The Chicago Teachers Union ended an 11-day walkout after reaching an agreement with Mayor Lori Lightfoot that’s poised to cost a total of at least $627 million during the next five years.
The tentative contract struck Oct. 31 includes a number of CTU’s compensation and staffing demands, while denying the union other top wishes such as affordable housing provisions, increased preparation time and a three-year contract. The deal will cost taxpayers at least $114 million in its first year.
But one detail that didn’t make headlines will hurt students and cost taxpayers for years: Unused sick days that can be traded for pension credit went from 40 days up to 244 days. That move will either boost teacher pensions or allow staff to retire earlier.
The sick day change will further undermine an already unsustainable pension system. With an average retirement age of 55, most CPS teachers contribute less than 2% of their salary toward their own retirements. The average Chicago teacher earns back those contributions only five months into retirement. The remainder of their lifetime pension benefits is largely billed to taxpayers, most of whom must contribute far more and receive far less from their own retirement funds.
CPS pensioners collect annual pensions worth up to 75% of their final career salary. Educators who enrolled in the Chicago Teacher’s Pension Fund prior to 2011 earn a 3% pension increase that compounds every year, meaning within 25 years those pensioners will be collecting double what they received in their first year of retirement.
Some political leaders disingenuously call those automatic raises a “cost-of-living adjustment,” or COLA, a term typically applied to accrual growth tied to the rate of inflation. The raises have far outpaced inflation.
High-and-rising pension costs have strained CPS teachers’ pension system, commanding a growing share of scarce education funding dollars and threatening the retirement security of younger teachers. The Chicago Teachers’ Pension Fund’s more than $13 billion in debt is highest among the eight city-related retirement systems. Despite saddling Chicagoans with a property tax burden that ranks among the highest in the nation, the teachers’ pension system is only 45% funded.
Pension experts consider a funding ratio of less than 60% to be “deeply troubled,” while a 40% funding ratio may be a “point of no return.” If the Chicago system’s funding level slides just slightly farther into the red, it might never be able to pay off its debts without structural changes, painful layoffs or service cuts.
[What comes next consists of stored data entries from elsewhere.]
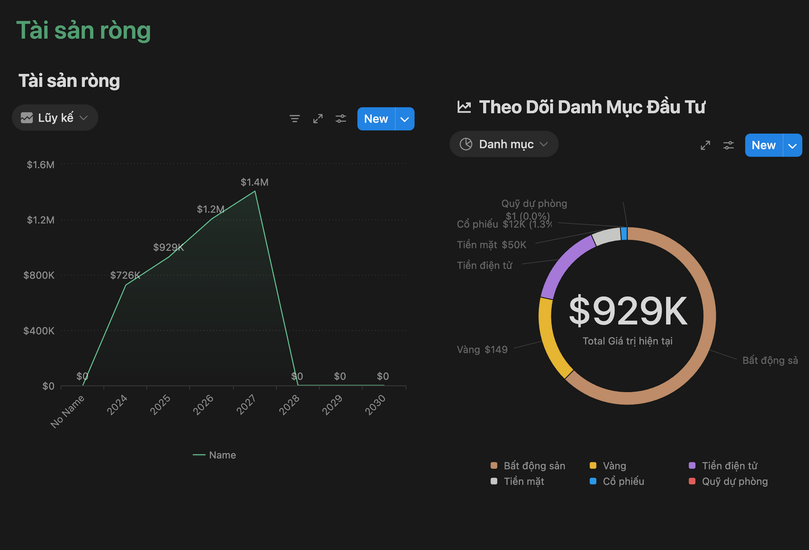Open the Theo Dõi Danh Mục Đầu Tư heading

click(x=592, y=107)
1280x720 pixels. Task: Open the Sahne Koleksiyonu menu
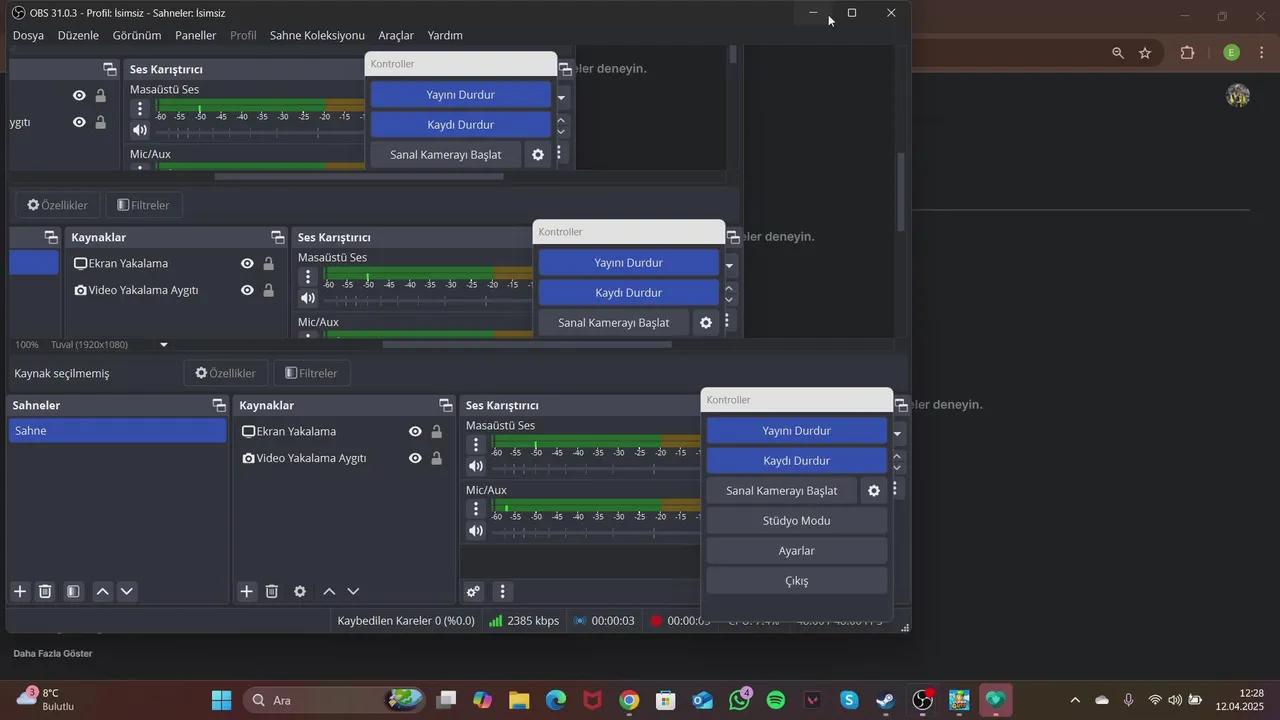tap(317, 35)
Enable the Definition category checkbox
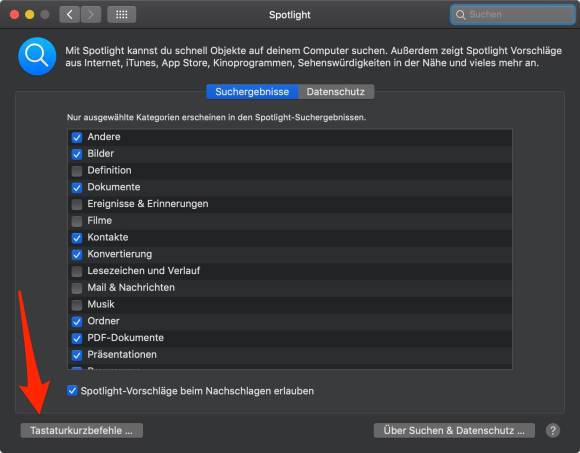 pyautogui.click(x=77, y=171)
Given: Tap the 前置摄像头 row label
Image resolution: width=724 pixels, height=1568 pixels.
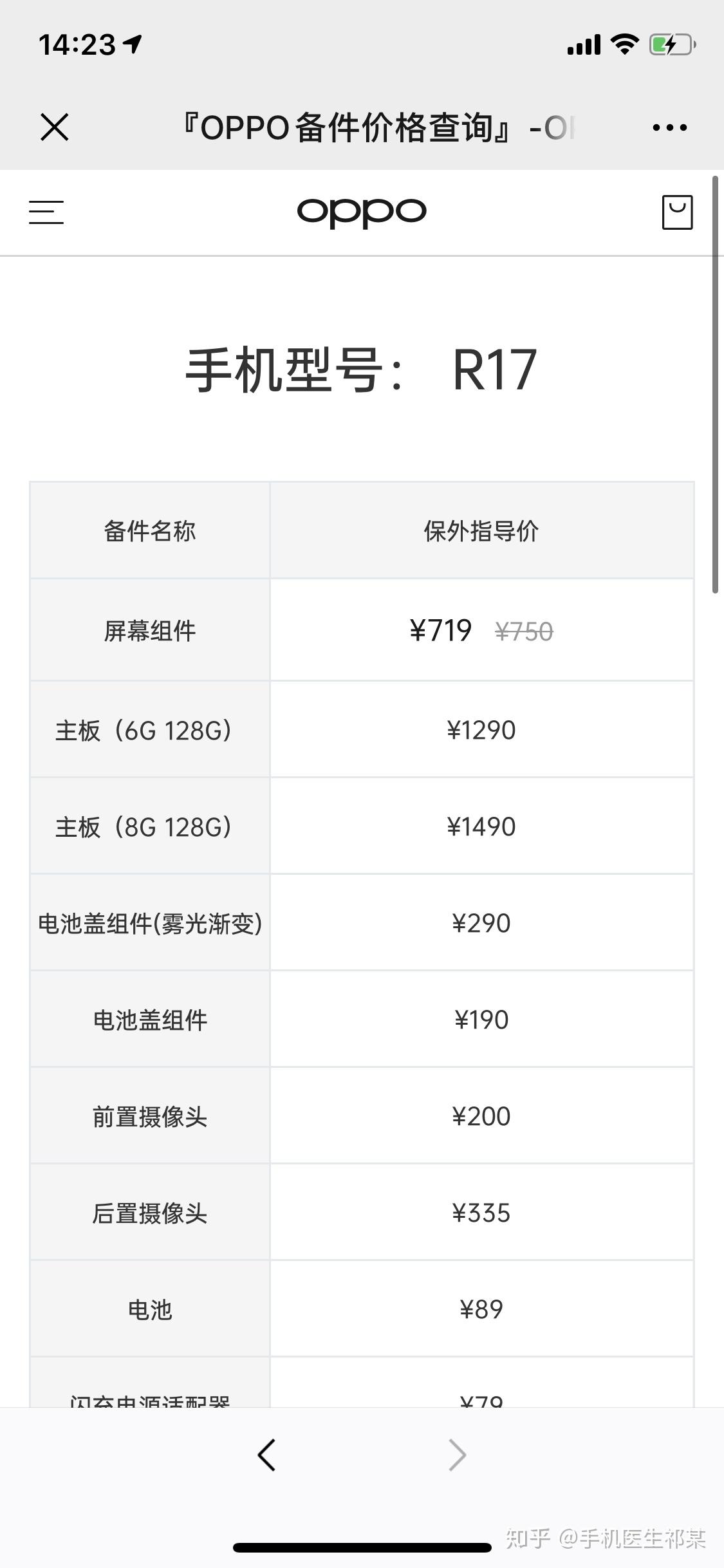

One prominent picket sign during the CTU strike read “where are the funds?” The answer: pensions. Despite the state increasing its funding to CPS by $291 million – not the $1 billion erroneously reported by CTU – the pension system’s unsustainable demands consume a growing share of that state funding.
Of course, the new sick day provision is just one way in which the contract will strain the teachers’ pension system. The $62 million in automatic salary increases, on top of $5 million in salary increases for senior-level teachers, will mean higher pension benefits and greater strain on the underfunded system.
The students may be back in school, but the fiscal security that can keep them there remains threatened and taxpayers face greater uncertainty from unaffordable pension costs and the dysfunction that comes with it.